Collection: Emily Carr

Emily Carr (1871–1945) was a Canadian painter and writer born and active primarily in Victoria, British Columbia. After training at the California School of Design in San Francisco, the Westminster School of Art in London, and the Académie Colarossi in Paris, she became one of the first Canadian artists to adopt post-impressionist and modernist techniques.

Her early work documented the totem poles, longhouses, and villages of the Haida, Kwakwaka’wakw, and other First Nations peoples of the Pacific Northwest. By the 1930s, she shifted focus to the forests and coastal landscapes of British Columbia.

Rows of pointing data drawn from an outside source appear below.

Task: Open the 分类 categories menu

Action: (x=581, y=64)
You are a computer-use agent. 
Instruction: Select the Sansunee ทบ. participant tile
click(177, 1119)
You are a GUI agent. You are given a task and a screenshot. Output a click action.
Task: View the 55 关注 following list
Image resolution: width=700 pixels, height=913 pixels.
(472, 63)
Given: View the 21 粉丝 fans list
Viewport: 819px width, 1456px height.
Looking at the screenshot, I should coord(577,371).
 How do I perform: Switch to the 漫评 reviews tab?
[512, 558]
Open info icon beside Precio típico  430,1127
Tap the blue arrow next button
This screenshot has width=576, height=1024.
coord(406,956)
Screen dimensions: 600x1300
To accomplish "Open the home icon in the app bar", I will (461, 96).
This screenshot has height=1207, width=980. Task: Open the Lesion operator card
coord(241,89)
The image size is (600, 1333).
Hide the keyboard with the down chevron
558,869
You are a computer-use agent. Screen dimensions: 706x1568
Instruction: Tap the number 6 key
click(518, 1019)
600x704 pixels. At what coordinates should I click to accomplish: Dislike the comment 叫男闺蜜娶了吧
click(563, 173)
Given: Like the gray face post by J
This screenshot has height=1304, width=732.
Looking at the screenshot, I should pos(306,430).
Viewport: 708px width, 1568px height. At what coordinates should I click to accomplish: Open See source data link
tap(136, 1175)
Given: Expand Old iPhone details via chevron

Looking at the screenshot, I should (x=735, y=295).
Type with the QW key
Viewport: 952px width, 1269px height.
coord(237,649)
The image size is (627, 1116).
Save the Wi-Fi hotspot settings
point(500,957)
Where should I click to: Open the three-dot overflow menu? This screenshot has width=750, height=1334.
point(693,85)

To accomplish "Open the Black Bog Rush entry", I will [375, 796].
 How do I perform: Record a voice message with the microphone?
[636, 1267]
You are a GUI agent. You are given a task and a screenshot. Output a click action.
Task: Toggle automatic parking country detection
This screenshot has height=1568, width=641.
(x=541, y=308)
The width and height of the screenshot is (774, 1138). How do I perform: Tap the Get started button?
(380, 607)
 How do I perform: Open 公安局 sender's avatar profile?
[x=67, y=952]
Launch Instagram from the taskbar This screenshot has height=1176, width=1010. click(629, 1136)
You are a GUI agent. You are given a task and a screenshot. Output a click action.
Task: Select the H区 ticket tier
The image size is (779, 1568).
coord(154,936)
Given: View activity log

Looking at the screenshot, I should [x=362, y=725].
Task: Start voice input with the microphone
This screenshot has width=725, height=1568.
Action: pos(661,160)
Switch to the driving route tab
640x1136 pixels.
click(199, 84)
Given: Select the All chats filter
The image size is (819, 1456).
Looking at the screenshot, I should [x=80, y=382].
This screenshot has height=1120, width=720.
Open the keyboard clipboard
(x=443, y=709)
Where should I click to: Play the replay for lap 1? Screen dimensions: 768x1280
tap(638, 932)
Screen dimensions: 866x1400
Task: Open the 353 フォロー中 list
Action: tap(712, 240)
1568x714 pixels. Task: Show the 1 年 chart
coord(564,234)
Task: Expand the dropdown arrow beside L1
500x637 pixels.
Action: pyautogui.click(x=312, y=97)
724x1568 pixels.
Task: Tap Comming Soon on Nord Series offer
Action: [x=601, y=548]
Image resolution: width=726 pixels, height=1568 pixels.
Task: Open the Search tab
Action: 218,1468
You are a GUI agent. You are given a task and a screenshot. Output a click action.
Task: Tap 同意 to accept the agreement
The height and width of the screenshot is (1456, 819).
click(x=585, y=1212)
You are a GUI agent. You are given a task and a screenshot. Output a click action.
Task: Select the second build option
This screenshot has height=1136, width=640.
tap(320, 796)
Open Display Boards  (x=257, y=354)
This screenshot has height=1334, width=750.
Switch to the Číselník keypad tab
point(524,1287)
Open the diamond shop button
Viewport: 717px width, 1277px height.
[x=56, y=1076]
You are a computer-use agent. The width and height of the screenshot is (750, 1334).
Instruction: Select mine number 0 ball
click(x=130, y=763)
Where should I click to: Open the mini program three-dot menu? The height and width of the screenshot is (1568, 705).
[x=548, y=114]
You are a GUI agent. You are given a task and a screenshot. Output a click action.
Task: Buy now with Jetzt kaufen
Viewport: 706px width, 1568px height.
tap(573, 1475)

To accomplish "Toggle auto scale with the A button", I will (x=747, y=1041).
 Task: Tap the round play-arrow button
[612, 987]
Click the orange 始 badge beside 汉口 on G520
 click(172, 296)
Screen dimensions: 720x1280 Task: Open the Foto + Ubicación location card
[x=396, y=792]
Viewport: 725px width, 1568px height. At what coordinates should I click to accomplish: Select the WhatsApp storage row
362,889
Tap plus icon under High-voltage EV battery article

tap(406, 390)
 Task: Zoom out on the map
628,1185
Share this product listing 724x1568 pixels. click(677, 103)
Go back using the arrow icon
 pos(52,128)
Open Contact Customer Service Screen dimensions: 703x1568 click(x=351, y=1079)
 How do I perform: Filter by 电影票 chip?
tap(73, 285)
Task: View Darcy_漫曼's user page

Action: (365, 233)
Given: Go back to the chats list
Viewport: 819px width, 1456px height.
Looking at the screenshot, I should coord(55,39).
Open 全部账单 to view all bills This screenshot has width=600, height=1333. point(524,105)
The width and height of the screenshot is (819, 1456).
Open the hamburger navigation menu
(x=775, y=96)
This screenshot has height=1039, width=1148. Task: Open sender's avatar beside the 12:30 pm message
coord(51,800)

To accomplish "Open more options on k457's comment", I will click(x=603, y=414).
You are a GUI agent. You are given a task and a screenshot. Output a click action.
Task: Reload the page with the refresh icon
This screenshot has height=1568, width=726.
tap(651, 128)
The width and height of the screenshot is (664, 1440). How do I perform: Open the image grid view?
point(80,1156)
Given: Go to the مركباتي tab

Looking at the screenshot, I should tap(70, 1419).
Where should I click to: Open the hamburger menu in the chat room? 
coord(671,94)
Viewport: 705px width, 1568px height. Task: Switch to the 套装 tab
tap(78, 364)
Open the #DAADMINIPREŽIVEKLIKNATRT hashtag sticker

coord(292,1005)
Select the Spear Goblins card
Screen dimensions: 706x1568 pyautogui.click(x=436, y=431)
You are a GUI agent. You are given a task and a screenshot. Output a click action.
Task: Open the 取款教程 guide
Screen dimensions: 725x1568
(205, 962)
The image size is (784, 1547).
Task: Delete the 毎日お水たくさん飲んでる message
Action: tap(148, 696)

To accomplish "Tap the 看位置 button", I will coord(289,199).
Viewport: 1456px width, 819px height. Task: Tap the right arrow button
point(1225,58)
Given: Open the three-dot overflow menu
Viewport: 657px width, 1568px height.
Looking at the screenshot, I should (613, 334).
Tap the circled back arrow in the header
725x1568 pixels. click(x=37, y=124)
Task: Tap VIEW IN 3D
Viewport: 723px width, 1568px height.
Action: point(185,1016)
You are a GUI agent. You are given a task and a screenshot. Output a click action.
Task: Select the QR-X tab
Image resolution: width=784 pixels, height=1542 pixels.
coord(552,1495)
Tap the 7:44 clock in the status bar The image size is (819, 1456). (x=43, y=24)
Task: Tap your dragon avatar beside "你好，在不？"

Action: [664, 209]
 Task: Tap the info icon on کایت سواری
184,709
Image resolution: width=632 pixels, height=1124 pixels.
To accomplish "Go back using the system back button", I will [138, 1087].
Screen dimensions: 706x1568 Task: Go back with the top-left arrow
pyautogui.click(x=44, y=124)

Carr’s paintings feature thick, swirling brushstrokes and deep greens, blues, and earth tones. "The Indian Church" (1929) combines Northwest Coast indigenous forms with European modernist composition. Her later landscapes, painted outdoors in locations such as Goldstream Park and the Queen Charlotte Islands, use layered impasto to convey the movement of wind and growth. Her book "Klee Wyck" (1941) applies the same immediacy and emotional clarity found in her visual work.

Carr’s paintings were largely overlooked during her lifetime, but her fusion of First Nations imagery with post-impressionist methods influenced the Group of Seven, particularly Lawren Harris. Her writings provide firsthand accounts of the cultural and environmental changes in early 20th-century British Columbia. After her death, her work became central to Canadian art history, linking indigenous and settler artistic traditions.